I problemi della formazione, che rimangono prioritari, sono assai complessi coprendo molteplici settori, dalla pastorale giovanile al confronto fede-scienza, a quello fede-modernità; bisogna inoltre ancora confrontarsi con la scarsità di strumenti necessari per qualificare gli operatori pastorali ai vari livelli. Il Colloquio "Europei cattolici e Cina" svoltosi all'inizio di settembre a Lovanio in Belgio ha concentrato l'attenzione sulla "collaborazione con le Chiese cinesi verso la formazione di ministeri ecclesiali nell'epoca della globalizzazione" (cfr AsiaNews, ottobre 2003, p. 23). La voce di molti giovani cinesi (sacerdoti, religiose e laici) che studiano attualmente in Europa ne ha messo in luce vari aspetti, mostrando al tempo stesso la preziosità del contributo che può offrire la solidarietà e la collaborazione delle Chiese sorelle, sostenendo i seminari e le altre strutture formative all'interno della Cina e offrendo borse di studio per specializzazioni che per ora non sono possibili all'interno del Paese.

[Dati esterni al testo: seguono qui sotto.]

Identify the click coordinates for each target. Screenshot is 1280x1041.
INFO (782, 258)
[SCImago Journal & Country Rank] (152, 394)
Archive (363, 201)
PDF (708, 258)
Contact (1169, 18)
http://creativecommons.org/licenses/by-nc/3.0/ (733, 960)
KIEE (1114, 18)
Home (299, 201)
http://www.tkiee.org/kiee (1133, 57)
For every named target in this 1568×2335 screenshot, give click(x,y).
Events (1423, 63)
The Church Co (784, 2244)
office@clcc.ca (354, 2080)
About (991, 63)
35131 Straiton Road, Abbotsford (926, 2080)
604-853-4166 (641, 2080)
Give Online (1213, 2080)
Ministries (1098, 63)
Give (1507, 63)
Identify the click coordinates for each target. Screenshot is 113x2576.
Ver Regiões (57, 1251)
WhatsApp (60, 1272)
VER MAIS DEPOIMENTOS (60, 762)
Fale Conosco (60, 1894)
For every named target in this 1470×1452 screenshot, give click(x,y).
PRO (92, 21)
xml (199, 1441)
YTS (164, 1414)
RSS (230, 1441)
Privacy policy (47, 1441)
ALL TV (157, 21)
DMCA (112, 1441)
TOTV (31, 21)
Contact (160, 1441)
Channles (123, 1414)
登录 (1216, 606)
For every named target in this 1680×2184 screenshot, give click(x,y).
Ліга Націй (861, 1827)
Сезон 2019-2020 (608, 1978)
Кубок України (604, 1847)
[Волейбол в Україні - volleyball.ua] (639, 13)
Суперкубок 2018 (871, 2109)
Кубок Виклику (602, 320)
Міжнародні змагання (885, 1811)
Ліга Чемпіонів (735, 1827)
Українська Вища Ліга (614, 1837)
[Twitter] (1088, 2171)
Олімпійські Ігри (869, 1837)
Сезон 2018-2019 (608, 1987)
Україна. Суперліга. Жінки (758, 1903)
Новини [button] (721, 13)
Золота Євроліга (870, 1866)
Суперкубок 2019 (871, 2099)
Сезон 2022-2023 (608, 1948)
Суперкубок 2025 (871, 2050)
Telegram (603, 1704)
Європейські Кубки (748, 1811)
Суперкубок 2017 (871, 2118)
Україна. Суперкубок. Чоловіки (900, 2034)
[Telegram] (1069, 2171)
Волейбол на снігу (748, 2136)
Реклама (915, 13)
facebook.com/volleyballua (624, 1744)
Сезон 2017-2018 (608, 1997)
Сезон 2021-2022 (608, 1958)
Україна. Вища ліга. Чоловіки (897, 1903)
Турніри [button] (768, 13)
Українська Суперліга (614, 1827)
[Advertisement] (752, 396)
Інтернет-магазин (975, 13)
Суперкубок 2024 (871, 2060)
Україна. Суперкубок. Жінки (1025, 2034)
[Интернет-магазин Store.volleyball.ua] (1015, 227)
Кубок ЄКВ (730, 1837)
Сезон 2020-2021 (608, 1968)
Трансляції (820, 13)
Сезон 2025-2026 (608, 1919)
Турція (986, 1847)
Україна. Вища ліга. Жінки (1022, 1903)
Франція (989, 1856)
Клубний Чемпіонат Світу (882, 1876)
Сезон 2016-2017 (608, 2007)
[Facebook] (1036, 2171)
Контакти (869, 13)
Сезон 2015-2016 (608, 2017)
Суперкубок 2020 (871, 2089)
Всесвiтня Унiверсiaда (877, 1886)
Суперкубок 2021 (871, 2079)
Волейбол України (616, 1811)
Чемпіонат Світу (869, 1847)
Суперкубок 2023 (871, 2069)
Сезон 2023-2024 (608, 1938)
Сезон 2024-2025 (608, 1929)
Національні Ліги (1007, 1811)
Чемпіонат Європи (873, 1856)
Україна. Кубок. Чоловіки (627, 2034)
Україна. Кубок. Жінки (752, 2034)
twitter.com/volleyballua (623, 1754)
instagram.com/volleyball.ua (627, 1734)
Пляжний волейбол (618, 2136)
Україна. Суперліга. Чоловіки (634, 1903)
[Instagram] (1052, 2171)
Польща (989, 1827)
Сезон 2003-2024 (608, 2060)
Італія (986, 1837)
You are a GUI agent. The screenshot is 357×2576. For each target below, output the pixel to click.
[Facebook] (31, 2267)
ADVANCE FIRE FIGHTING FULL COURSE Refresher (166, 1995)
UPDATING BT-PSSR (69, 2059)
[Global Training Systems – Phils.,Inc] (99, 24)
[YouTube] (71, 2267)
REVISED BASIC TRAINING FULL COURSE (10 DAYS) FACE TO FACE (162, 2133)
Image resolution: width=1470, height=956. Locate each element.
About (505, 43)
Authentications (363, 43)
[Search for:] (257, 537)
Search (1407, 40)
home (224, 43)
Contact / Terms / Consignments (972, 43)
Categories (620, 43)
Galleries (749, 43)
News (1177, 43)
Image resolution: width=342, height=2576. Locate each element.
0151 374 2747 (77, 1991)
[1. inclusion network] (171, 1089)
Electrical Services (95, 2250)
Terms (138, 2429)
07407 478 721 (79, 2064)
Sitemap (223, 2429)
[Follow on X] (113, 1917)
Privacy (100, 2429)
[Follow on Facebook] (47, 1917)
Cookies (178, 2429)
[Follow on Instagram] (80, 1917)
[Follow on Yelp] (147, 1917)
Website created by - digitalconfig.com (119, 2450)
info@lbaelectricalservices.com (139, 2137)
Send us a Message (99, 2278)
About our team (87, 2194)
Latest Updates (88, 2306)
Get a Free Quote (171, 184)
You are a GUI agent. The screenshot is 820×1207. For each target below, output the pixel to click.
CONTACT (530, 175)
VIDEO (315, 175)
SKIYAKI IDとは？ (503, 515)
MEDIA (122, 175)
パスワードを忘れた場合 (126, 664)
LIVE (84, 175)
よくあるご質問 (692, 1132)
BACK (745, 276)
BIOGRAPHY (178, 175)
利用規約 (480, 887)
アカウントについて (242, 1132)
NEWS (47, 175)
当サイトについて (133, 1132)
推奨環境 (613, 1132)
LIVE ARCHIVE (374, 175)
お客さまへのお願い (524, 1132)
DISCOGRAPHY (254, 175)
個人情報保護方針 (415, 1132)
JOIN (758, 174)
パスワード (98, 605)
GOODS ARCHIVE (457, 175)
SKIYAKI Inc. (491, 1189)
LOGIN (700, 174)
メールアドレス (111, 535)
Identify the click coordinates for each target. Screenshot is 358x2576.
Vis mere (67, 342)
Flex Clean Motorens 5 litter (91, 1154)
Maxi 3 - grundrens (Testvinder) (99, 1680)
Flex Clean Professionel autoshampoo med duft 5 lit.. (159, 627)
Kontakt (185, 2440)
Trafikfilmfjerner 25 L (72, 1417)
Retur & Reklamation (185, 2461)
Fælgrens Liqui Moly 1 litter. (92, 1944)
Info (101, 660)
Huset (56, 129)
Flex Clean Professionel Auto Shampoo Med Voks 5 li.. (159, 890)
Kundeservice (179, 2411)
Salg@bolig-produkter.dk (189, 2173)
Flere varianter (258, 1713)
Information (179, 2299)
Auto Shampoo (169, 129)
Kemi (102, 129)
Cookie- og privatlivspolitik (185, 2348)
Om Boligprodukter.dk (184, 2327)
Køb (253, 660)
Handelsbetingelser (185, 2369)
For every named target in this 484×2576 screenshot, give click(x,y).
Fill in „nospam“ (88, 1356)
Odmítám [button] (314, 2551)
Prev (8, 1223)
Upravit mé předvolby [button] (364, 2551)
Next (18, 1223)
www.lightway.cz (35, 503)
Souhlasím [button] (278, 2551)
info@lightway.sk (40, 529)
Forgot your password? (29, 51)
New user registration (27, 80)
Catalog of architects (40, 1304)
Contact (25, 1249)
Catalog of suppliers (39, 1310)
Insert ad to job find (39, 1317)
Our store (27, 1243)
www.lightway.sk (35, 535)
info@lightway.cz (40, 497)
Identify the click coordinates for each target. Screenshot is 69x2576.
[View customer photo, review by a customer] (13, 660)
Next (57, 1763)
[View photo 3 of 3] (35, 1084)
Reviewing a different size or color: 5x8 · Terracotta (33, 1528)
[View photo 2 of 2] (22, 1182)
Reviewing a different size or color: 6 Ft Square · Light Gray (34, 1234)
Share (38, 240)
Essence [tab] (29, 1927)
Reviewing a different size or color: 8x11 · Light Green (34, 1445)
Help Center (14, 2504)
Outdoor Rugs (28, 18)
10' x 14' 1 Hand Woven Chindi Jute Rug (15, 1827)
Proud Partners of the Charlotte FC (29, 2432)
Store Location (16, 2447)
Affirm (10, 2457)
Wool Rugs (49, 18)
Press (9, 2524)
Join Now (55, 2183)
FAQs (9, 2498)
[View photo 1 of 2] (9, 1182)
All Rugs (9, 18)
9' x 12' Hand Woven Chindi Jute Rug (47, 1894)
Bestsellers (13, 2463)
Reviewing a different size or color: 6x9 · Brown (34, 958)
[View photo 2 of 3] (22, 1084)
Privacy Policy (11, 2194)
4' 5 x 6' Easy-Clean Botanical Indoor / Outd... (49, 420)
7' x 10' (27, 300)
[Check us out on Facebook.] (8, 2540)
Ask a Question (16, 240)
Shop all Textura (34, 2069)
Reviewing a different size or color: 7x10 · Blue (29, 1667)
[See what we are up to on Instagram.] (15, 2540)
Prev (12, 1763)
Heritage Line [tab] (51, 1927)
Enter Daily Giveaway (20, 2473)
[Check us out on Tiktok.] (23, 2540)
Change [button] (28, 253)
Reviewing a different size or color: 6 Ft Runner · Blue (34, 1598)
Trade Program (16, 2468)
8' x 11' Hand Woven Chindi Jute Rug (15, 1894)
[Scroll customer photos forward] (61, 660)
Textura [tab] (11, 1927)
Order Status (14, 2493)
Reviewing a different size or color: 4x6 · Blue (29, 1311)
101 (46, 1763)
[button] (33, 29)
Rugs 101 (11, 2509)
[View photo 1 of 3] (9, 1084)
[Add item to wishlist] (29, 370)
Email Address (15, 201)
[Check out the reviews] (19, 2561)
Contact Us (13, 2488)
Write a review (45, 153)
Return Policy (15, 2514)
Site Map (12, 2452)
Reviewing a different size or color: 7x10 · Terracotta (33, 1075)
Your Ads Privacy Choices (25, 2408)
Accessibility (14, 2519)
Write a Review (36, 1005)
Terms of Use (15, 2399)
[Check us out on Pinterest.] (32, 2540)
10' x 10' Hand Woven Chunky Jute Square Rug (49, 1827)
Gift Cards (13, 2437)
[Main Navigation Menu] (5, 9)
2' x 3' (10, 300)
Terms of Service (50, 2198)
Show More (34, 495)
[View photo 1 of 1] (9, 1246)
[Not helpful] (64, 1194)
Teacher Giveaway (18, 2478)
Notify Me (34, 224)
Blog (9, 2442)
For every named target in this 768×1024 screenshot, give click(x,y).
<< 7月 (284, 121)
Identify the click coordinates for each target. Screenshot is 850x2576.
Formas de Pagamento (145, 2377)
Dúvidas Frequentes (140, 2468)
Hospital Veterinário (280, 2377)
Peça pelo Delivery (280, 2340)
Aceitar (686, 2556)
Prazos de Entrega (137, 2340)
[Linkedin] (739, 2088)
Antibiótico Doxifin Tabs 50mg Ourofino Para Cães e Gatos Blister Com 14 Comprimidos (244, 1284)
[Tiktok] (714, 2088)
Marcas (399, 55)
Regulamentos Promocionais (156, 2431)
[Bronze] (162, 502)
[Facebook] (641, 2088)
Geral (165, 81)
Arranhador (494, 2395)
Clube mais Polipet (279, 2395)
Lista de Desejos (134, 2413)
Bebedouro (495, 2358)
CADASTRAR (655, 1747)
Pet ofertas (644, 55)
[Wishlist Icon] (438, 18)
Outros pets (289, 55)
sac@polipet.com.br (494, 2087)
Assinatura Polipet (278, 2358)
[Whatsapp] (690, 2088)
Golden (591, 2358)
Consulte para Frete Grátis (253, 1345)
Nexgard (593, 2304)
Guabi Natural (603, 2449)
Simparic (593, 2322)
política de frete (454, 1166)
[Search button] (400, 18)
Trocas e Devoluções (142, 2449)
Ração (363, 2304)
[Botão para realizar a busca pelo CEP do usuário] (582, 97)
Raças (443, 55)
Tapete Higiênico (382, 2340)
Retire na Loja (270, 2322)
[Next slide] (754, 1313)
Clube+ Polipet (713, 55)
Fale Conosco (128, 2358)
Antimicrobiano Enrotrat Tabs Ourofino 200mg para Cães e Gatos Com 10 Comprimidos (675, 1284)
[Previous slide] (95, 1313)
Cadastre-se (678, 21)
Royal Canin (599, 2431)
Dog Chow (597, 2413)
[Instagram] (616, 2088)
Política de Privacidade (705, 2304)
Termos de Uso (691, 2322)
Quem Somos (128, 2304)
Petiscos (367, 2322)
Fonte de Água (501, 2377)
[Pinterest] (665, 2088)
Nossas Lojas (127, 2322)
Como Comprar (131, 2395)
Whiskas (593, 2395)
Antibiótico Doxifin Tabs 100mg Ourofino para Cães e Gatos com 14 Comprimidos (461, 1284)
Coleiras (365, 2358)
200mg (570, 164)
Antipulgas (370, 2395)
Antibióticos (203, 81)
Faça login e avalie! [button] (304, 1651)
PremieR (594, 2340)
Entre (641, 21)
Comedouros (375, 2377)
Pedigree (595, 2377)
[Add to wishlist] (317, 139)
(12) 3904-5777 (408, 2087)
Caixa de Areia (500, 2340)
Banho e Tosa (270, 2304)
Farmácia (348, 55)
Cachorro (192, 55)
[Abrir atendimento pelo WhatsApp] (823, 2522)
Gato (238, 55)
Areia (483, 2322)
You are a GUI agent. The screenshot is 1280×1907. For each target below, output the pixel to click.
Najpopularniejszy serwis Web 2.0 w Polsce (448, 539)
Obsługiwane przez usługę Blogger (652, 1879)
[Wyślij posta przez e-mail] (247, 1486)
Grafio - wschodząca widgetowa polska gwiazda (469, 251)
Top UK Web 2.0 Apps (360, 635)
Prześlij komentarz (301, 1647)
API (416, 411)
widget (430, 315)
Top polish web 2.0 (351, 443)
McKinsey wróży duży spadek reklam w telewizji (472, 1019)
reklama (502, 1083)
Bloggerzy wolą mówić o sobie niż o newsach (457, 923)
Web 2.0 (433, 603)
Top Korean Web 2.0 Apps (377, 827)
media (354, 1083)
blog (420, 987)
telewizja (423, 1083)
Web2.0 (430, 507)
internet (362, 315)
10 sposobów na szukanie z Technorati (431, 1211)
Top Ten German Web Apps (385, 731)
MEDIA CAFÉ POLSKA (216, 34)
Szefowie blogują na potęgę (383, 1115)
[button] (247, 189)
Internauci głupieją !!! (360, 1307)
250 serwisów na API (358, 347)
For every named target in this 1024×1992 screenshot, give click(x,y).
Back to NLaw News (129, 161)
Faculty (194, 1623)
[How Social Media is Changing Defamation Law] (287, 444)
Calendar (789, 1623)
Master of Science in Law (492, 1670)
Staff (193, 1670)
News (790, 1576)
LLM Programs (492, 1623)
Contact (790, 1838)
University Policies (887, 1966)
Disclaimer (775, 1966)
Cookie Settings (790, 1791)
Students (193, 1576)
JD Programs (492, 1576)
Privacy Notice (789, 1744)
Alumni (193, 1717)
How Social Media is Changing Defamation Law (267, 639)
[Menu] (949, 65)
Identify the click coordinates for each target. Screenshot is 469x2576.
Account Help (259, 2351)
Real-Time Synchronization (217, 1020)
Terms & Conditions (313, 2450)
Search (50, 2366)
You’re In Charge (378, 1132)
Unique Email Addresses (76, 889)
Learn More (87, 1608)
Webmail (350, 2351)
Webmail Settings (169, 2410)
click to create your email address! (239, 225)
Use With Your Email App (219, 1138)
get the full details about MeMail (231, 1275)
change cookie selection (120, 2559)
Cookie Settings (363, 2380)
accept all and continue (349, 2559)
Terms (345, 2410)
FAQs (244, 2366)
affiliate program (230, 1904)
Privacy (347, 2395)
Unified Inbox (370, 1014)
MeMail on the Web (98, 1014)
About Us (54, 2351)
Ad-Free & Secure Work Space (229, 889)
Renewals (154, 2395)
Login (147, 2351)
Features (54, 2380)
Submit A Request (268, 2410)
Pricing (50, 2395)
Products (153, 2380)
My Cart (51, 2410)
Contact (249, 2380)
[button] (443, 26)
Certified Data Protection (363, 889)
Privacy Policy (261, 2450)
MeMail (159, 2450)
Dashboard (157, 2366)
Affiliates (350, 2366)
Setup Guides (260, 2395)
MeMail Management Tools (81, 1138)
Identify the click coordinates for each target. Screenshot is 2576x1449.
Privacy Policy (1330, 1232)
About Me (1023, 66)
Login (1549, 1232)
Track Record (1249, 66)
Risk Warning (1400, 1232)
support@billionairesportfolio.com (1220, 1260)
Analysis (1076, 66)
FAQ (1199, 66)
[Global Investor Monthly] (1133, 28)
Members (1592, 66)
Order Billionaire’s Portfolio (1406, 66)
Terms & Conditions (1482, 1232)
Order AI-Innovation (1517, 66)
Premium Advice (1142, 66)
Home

L'uso di Internet è definito da qualcuno la moderna "via della seta" capace di aprire l'immensa Cina non solo alle opportunità dell'economia mondiale, ma anche ai valori della cristianità. Con oltre 68 milioni di utenti, la Repubblica popolare è in questo campo il secondo Paese in assoluto dopo gli Stati Uniti. Da parte loro, le autorità della Nuova Cina sono decise a tenere sotto controllo questo potente strumento di globalizzazione dell'informazione, impiegando enormi risorse per imporre filtri sofisticati, che impediscano la diffusione di tematiche "politicamente pericolose". Per quel che riguarda le religioni, non risulta che siano state imposte specifiche limitazioni. E già numerosi programmi creati da individui e strutture cristiane sia in Cina che presso le comunità della "diaspora" offrono notizie, documentazione e occasioni di formazione alla dottrina e alla vita cristiana.
Le citazioni di AsiaNews si riferiscono alla edizione su carta.